### Document passage:
╭──

Soundtrack album by Gopi Sundar
- Released: 30 April 2014
- Recorded: 2014
- Studio: Sound Factory, Cochin
- Genre: Film soundtrack
- Length: 29:46
- Language: Malayalam
- Label: Muzik 247
- Producer: Gopi Sundar

Gopi Sundar chronology
| How Old Are You (2014) | Bangalore Days (2014) | Koothara (2014) |

Singles from Bangalore Days
- "Maangalyam" Released: 9 April 2014;

= Bangalore Days (soundtrack) =

Bangalore Days is the soundtrack to the 2014 Malayalam film of the same name directed by Anjali Menon. It Stars Nivin Pauly, Dulquer Salmaan, Fahadh Faasil and Nazriya Nazim in lead roles. The musical score composed and produced by Gopi Sundar, featured six songs with lyrics written by Rafeeq Ahamed, Santhosh Varma, Anna Katharina Valayil and Sundar. The soundtrack through Muzik 247 label on 30 April 2014, with the song "Maangalyam" preceded as a single on 9 April 2014. The music was well received by critics and audiences and won numerous accolades.

╰──

### Stored rows:
╭──

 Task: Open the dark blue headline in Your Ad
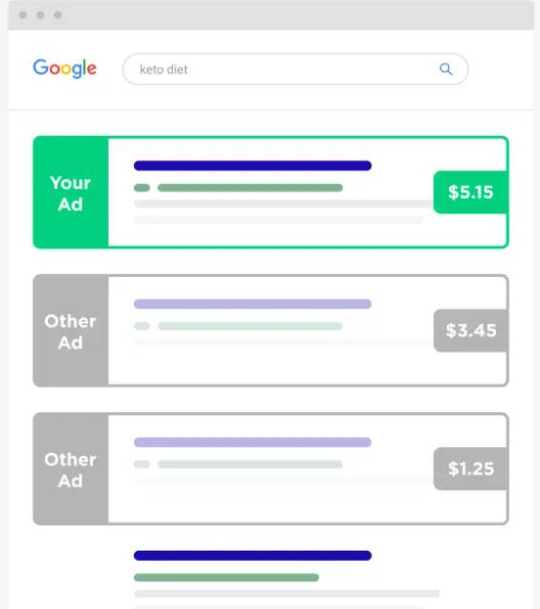[x=253, y=166]
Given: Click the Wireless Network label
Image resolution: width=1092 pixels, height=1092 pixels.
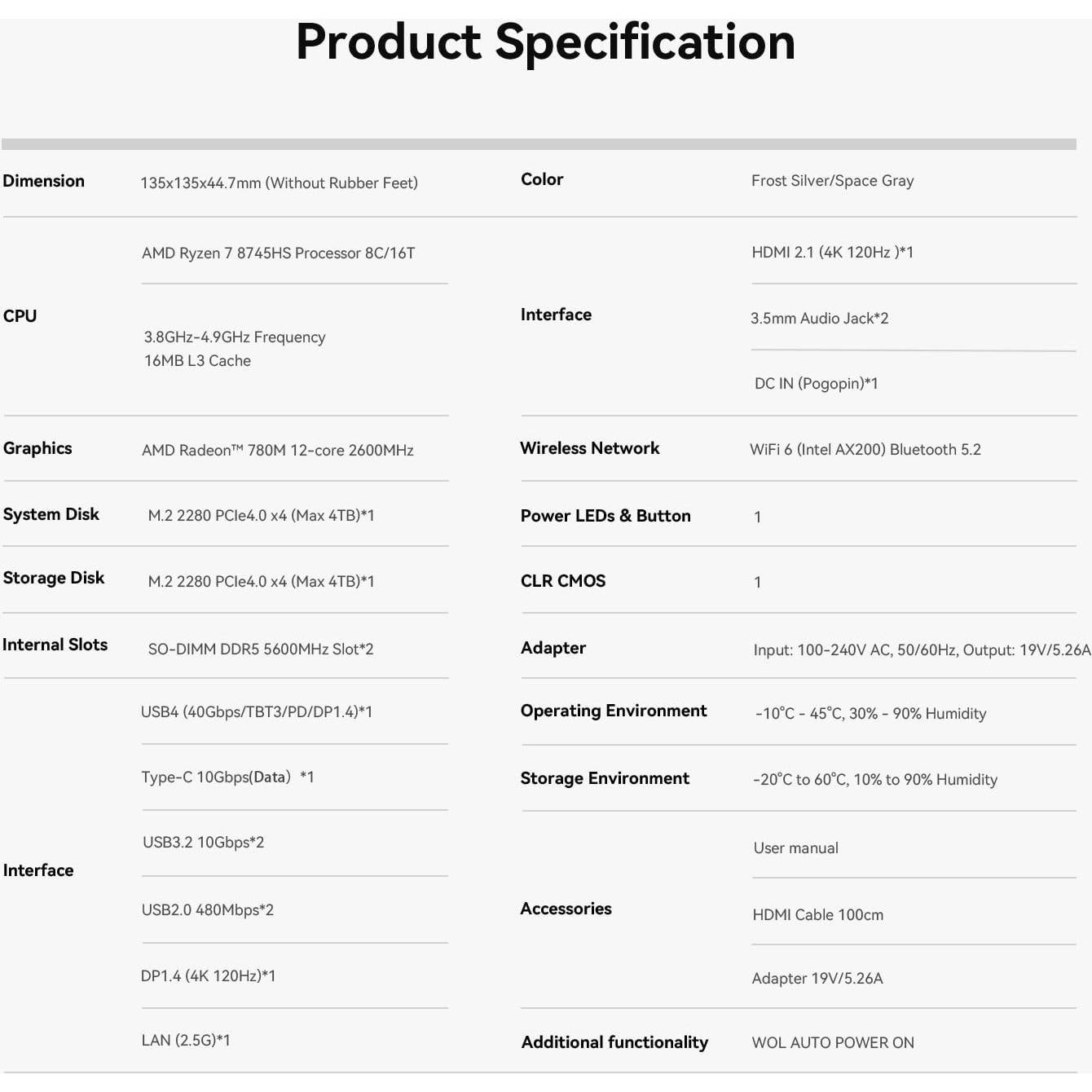Looking at the screenshot, I should point(590,448).
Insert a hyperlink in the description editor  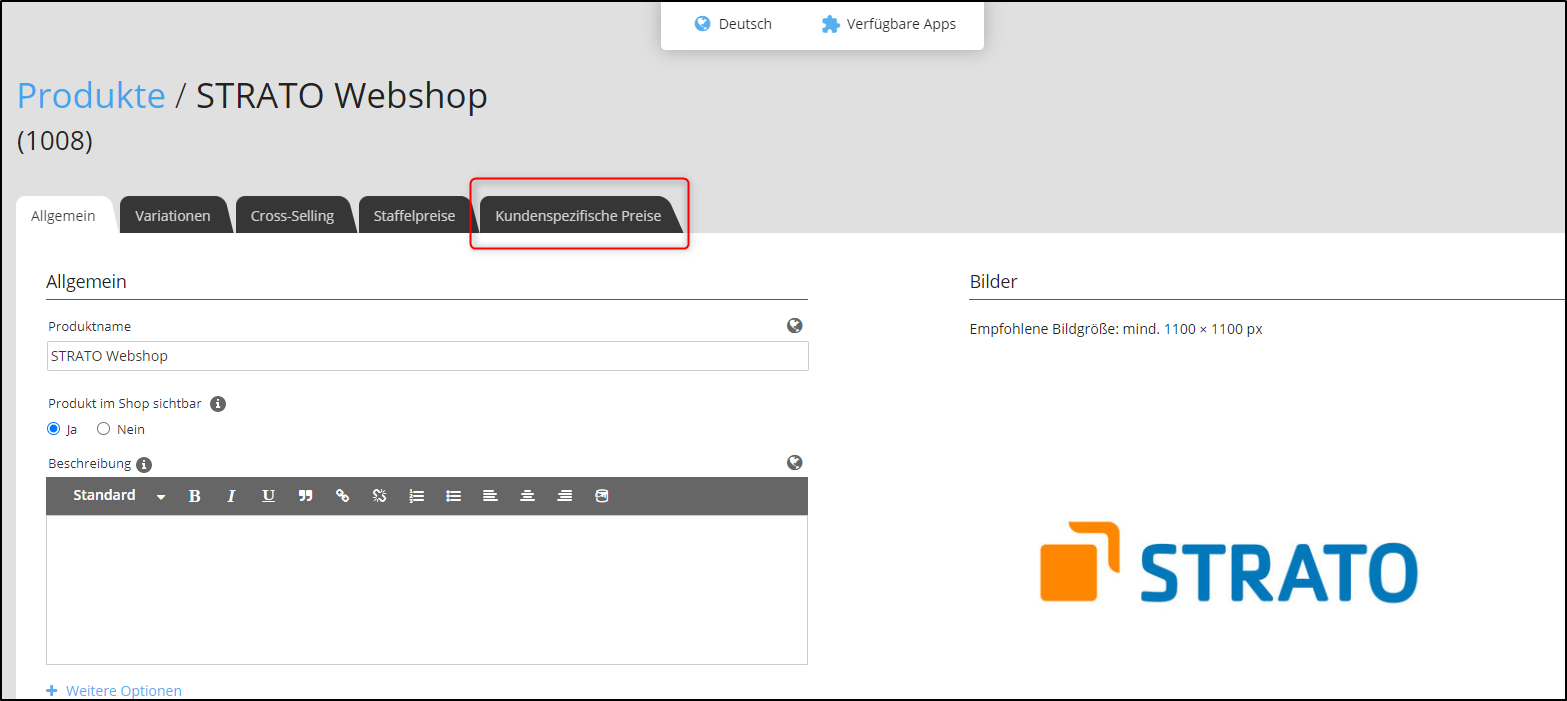point(342,495)
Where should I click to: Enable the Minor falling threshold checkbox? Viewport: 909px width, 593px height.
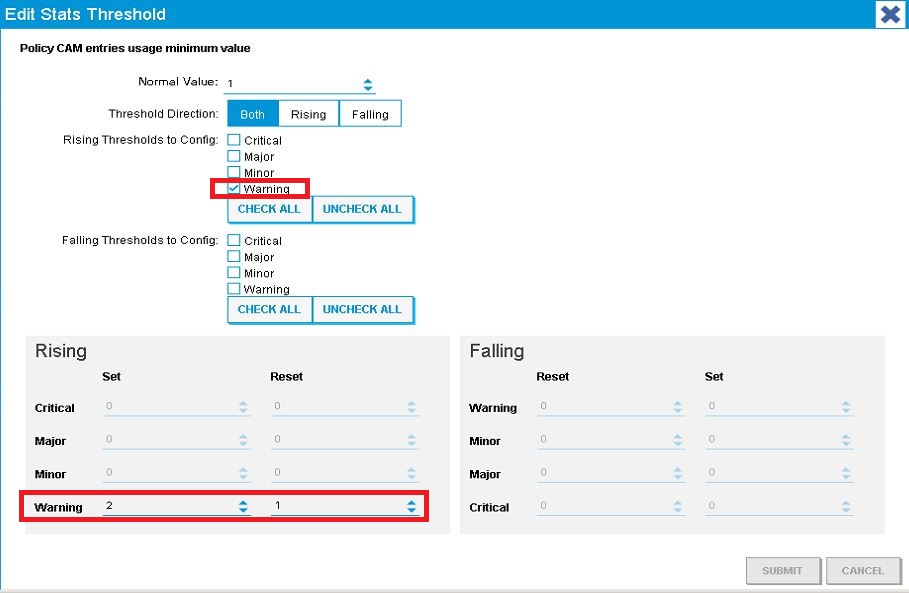click(234, 272)
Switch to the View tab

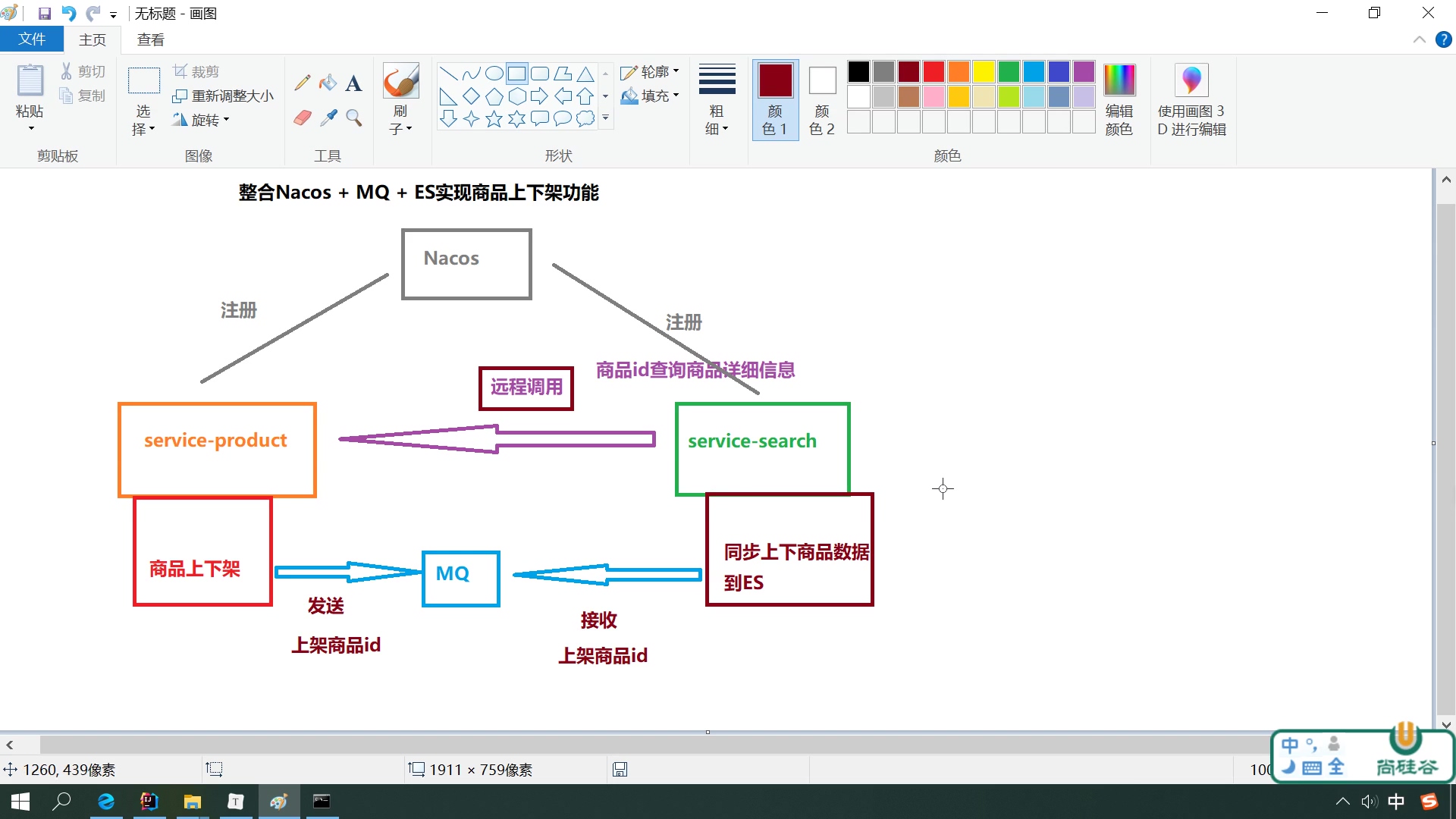click(x=150, y=39)
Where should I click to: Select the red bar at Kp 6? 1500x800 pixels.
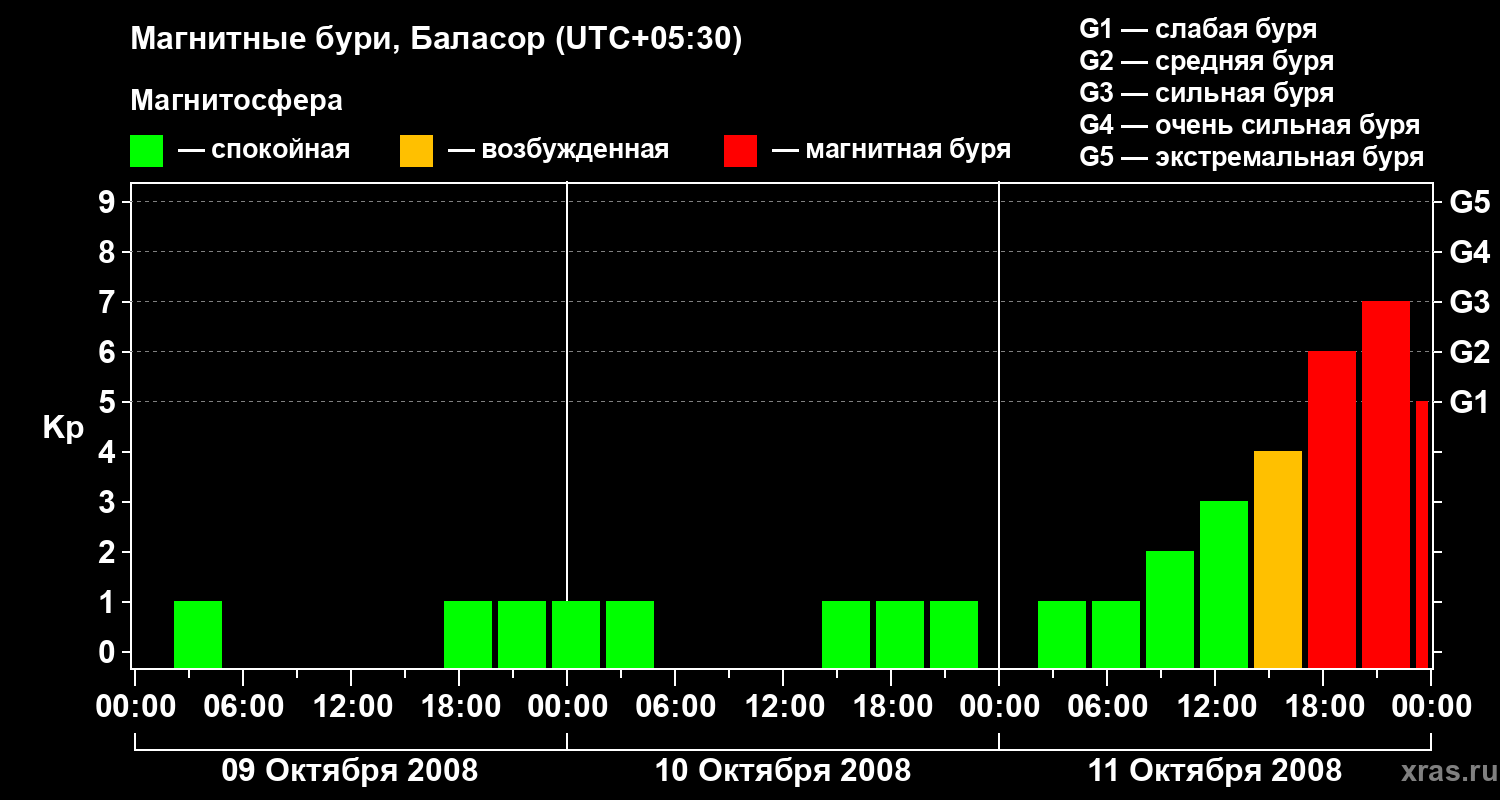pos(1332,509)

╰──

### Stated problem 1:
Decide whether each statement agrees with the Bangalore Days soundtrack passage, answering yes or no and quoting the words from the passage that settle it: (a) The soundtrack was recorded at Sound Factory, Cochin. (b) The film was directed by Gopi Sundar. (c) The score featured eight songs.
### Stated problem 2:
Retype the rows from the line containing "Where should I click to: Enable" through the end of the rows, keeping both ends and omitting the pictures.
The soundtrack text and the rows were taken from separate sources.

### Exercise answer 1:
(a) Yes: "Studio: Sound Factory, Cochin"
(b) No: "directed by Anjali Menon"
(c) No: "featured six songs"

### Exercise answer 2:
Where should I click to: Enable the Minor falling threshold checkbox? Viewport: 909px width, 593px height.
click(234, 272)
Switch to the View tab

click(x=150, y=39)
Where should I click to: Select the red bar at Kp 6? 1500x800 pixels.
pos(1332,509)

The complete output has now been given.